Bridging Responsibility Gaps by Making Autonomous Systems Answerable

Project launch blog | February 2022 | Responsibility Project |Making Systems Answer: Dialogical Design as a Bridge for Responsibility Gaps in Trustworthy Autonomous Systems

 

How can you trust a machine to make a life-or-death decision for you or your loved ones, if it cannot be responsible for it—that is, be made to answer for the decision, should it be wrong?  And yet we do often rely on autonomous systems in such circumstances, from autopilot systems in aeroplanes to pacemakers or insulin pumps implanted in our bodies.

 

Delegating concept. Wooden figurines and arrows as symbol of delegation.
Delegating concept.
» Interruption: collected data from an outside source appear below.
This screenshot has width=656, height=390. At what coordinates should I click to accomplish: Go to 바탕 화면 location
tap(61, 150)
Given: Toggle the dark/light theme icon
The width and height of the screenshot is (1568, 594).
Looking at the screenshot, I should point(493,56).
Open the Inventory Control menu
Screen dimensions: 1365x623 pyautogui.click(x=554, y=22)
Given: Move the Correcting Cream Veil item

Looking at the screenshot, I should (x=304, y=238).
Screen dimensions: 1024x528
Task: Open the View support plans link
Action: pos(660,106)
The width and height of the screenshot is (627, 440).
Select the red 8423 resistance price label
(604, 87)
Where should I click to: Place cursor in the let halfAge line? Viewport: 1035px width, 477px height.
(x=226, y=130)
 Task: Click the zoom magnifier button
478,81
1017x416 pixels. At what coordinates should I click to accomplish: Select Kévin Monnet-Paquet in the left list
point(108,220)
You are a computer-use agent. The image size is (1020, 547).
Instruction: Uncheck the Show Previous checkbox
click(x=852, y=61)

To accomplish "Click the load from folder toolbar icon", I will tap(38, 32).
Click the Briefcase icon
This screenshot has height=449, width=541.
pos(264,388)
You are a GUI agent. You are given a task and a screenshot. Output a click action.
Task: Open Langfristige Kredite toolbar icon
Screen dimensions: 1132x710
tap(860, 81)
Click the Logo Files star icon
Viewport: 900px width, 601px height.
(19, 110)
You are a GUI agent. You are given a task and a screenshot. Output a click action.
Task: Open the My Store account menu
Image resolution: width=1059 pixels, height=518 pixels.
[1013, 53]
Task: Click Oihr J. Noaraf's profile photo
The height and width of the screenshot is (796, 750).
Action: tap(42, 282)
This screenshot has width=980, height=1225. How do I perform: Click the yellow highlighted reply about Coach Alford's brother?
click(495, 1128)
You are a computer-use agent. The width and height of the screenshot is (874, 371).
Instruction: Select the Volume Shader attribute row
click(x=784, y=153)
Wooden figurines and arrows as symbol of delegation.

In those cases, it is the humans who design, build and maintain the machines that we expect to answer for the machines’ performance, and normally this is sufficient for us to place our trust in the system.

 

Today, however, autonomous AI and robotic systems are becoming increasingly complex and interconnected in ways that make them more effective, but also more opaque and resistant to human understanding, interpretation, prediction and control. This drives the growing problem of responsibility gaps – where it is not straightforward to determine who should be held to answer for what the machine does.

 

This is the problem that our multi-disciplinary team at the University of Edinburgh has set out to tackle in our new UKRI-funded project within the Trustworthy Autonomous Systems programme: Making Systems Answer: Dialogical Design as a Bridge for Responsibility Gaps in Trustworthy Autonomous Systems.’

 

Our project begins from what we already know from philosophy, law and cognitive science about responsibility gaps – after all, there are many cases where we can’t easily hold a person morally responsible for what they have done, or find the right person to answer for it!  We’ll look at how human communities bridge these gaps and preserve social trust through the creative construction of answerability practices. Here we’ll be guided by our insight that such practices don’t merely preserve social trust, they can also help people gradually become more trustworthy and responsible than they were before.

 

We’ll apply those existing lessons to guide the construction of new answerability practices for autonomous systems. It’s important to remember that such systems are more than assemblages of data, algorithms, sensors and actuators. Today’s autonomous systems are still sociotechnical systems, meaning people are still an essential part of how these systems function, even when many individual operations are automated.

 

So when we talk about ‘making autonomous systems answer,’ we aren’t talking about building machines that can themselves be morally responsible; we’re talking about finding new ways to enable the system as a whole – hardware, software, and humans – to give us the kinds of answers we rightly expect and demand from trustworthy partners in society.

 

To do this, we’ll build on two other kinds of expertise in our team. First, we’ll undertake socio-legal research to determine where new responsibility gaps are emerging with autonomous systems and what kinds of answers people expect or need when determining which of these systems to trust.

 

These answers will vary. Imagine that you are misdiagnosed with brain cancer, and as a result suffer unnecessary invasive surgery and psychological trauma. Now imagine that the misdiagnosis was heavily influenced by a classification error made by an automated AI diagnostic tool, which your medical team used to assess your brain scans.

 

What do you want to happen next? Do you want to know why the error occurred? To know how often the system makes mistakes like this? Or how you will be compensated for your pain? Do you need to know what safeguards were in place, and why they weren’t enough? Or what new safeguards can keep others from suffering your fate? These are all questions a responsible agent might be expected to answer in this situation.

 

To better understand where these answerability capabilities are most needed, we‘ll work with our partners in Scotland’s Digital Directorate, the NHS AI Lab, and SAS to identify specific pressure points in design and deployment of these systems for emerging applications, where improved answerability capabilities are vital for assuring the systems’ responsible and trustworthy use.

 

To show how we might better deliver those needed capabilities, we’ll draw upon our team’s expertise in multiagent and dialogical AI systems design to develop ‘wraparound’ system interfaces that can create new answerability flows between an autonomous system and its stakeholders, from end users to regulators, who rightly expect that system (including the humans behind it) to answer to them.

 

Just as individual persons gradually become more responsible and trustworthy social partners by being made to answer for what we do, we aim to show that autonomous sociotechnical systems can do the same.